Whether you are the tenant or the landlord in a commercial lease, the discussion about a security deposit is likely to come up early on in your negotiation of lease terms. A security deposit provides the landlord with some comfort that, if the tenant defaults under the lease, the landlord will have a small amount of cash (or access to cash, if the security deposit is in the form of a letter of credit) to offset its damages immediately, regardless of its other remedies and long-term collection prospects. Summarized below are some general pointers and options for framing negotiations on this issue.

The first discussion about a security deposit usually centers on how much the deposit should be. Many landlords have a rule of thumb that they generally adhere to; one or two months’ rent is fairly typical. However, if the landlord is building out the space for the tenant or providing a tenant improvement allowance, the landlord may require more. Note that this amount may be calculated on the tenant’s base rent or, in some cases, on monthly rent, which would include the estimated amount of operating expenses and taxes that the tenant pays in addition to the base rent.

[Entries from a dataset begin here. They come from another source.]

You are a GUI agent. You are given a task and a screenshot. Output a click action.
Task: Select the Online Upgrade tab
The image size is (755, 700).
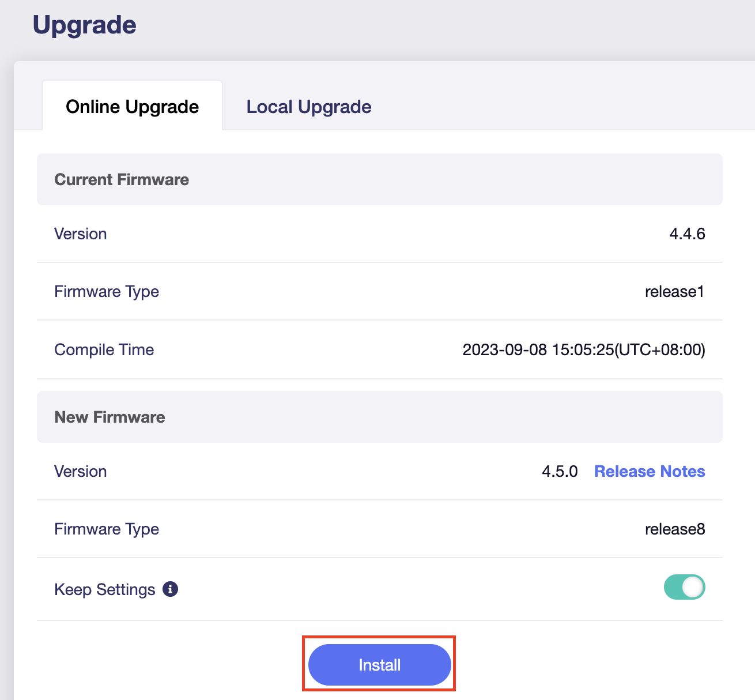click(x=132, y=107)
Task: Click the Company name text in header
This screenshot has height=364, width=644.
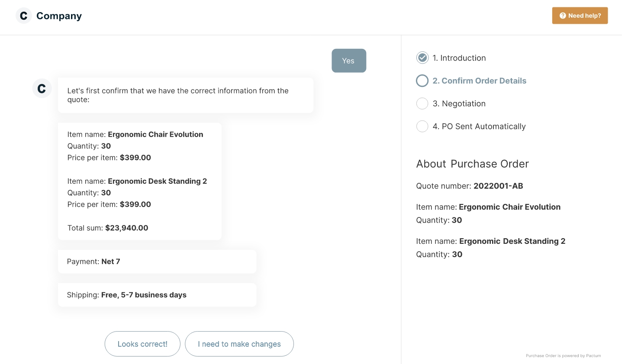Action: coord(59,16)
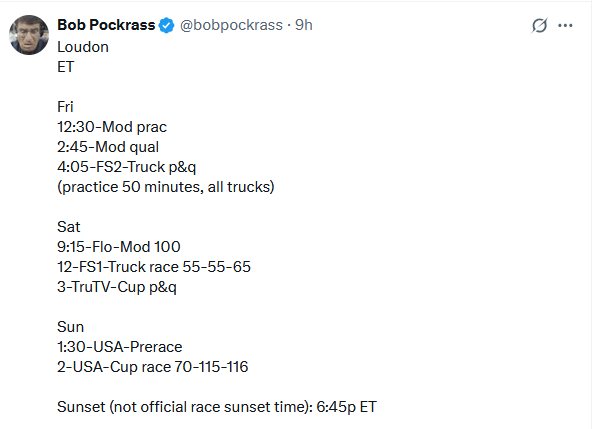Screen dimensions: 604x429
Task: Click the 2:45-Mod qual line
Action: (108, 147)
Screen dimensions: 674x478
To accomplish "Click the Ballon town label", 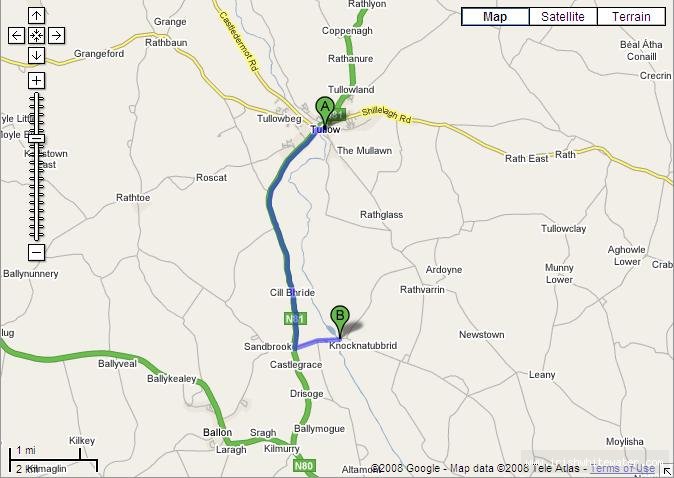I will (218, 432).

The landlord will almost always ask to see the tenant’s financial statements in order to gauge creditworthiness and make a final decision on the security deposit. If the tenant is unhappy with the security deposit amount the landlord proposes, one option is for the tenant to propose that the security deposit “burn down” (i.e., decrease) over time. As mentioned above, if the landlord is building out the space for the tenant or providing a tenant improvement allowance, the landlord’s risk is greatest at the beginning of the lease because the landlord pays out a large chunk of money initially before knowing for sure whether the tenant will perform. Thus, the landlord may require a high security deposit at the outset of the lease in order to offset its risk, but, as the lease term continues and assuming the tenant performs as required under the lease, the landlord’s risk decreases and so may the security deposit. The “burn down” provision is a good compromise that gives the landlord more security when its risk is highest but allows the tenant to get some cash back over the life of the lease.

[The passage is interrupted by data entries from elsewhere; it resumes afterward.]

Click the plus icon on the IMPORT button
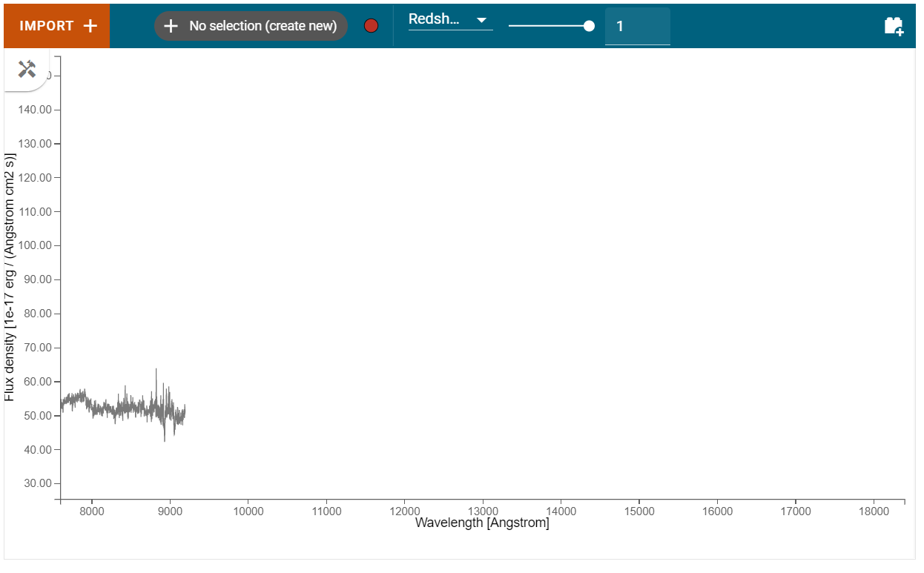The image size is (924, 573). click(90, 25)
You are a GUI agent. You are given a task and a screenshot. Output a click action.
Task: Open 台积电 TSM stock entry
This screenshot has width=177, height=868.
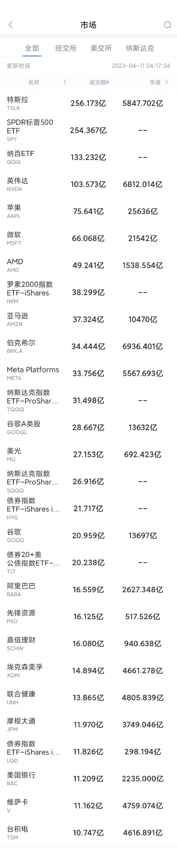pyautogui.click(x=88, y=833)
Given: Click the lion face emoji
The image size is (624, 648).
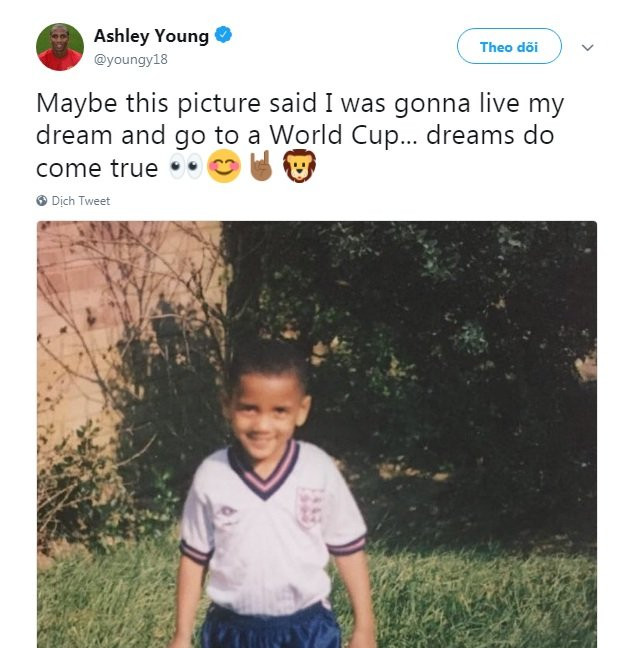Looking at the screenshot, I should click(298, 167).
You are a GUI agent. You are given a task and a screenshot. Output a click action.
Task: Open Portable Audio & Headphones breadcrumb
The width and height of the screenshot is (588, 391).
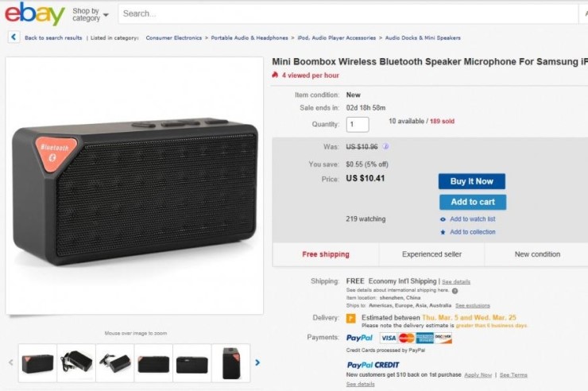click(x=250, y=37)
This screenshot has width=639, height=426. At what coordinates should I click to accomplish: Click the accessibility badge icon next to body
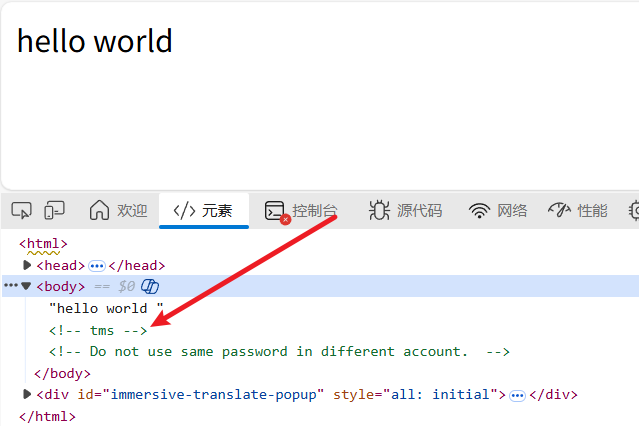coord(150,287)
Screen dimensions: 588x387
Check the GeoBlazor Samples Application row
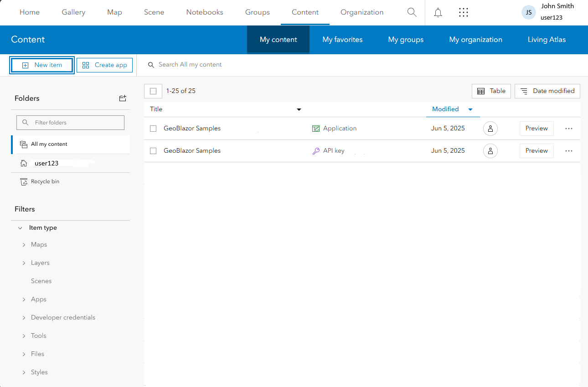(153, 129)
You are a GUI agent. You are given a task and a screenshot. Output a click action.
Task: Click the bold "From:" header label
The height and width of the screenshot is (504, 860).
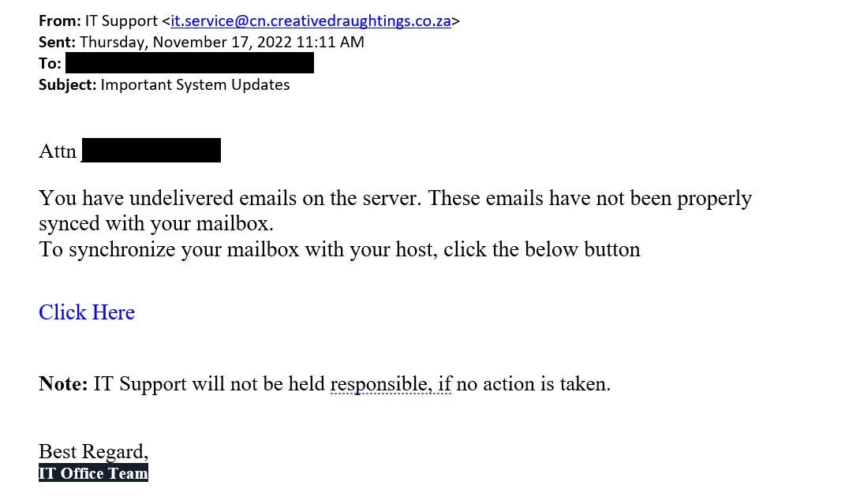[60, 21]
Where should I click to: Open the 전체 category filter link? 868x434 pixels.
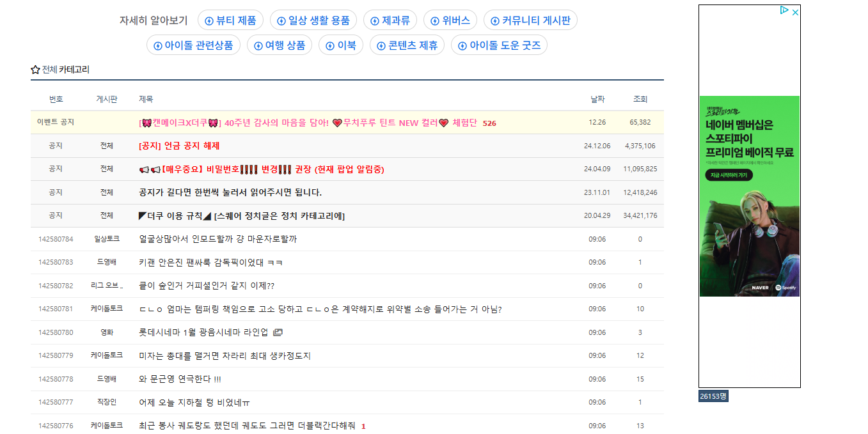coord(49,70)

If a security deposit will be in the form of a letter of credit rather than cash, there are a few additional considerations to keep in mind. A letter of credit is a negotiable instrument (like a check) that is issued by a bank to the landlord. It allows the landlord to draw upon the letter of credit and to receive some amount of cash if there is a default by the tenant under the lease. Letters of credit may be more inconvenient administratively for both parties, so they often make the most sense when the security deposit is a large amount. In addition, the bank will likely charge a fee in order to issue the letter of credit. Typically, the letter of credit must be delivered around the time that the lease is signed, so it is important for the tenant to get its bank on board as early as possible and to get the bank’s financial profile and form of letter of credit to the landlord for approval as soon as possible (the landlord will want to approve the bank and the form of the letter of credit). To avoid any confusion down the road, once all parties (landlord, tenant and bank) have agreed on the form of the letter of credit, it is a good idea to attach it to the lease as an exhibit. As the tenant, note that, if the landlord presents the letter of credit and a draw request to the bank, the bank may require the landlord to submit a general certification that an event of default has occurred permitting the landlord to draw down money, but the bank will not be responsible for any inquiry or investigation into whether there actually was an event of default. If the landlord wrongly draws on a letter of credit, the tenant will need to seek recourse against the landlord rather than the bank.

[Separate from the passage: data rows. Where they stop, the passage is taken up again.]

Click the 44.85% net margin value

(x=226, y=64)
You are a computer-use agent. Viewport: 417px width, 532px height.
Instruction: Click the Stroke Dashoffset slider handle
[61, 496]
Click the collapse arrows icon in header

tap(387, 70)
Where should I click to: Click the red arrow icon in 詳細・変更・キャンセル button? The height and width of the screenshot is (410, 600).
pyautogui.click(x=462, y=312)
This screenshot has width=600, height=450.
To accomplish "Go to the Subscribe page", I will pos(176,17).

Here are three final notes to keep in mind on security deposits:

  • In commercial leases, the landlord is not usually required to keep a security deposit in a separate account and is free to co-mingle it with its other funds.
  • Typically any interest that accrues on the security deposit is kept by the landlord.
  • The tenant should make sure the lease specifies a time period after the expiration of the lease within which the landlord must return the balance of the security deposit or the original letter of credit.

These items reflect general practice, but landlords and tenants should also make sure to check for unique customs and relevant laws in their specific state.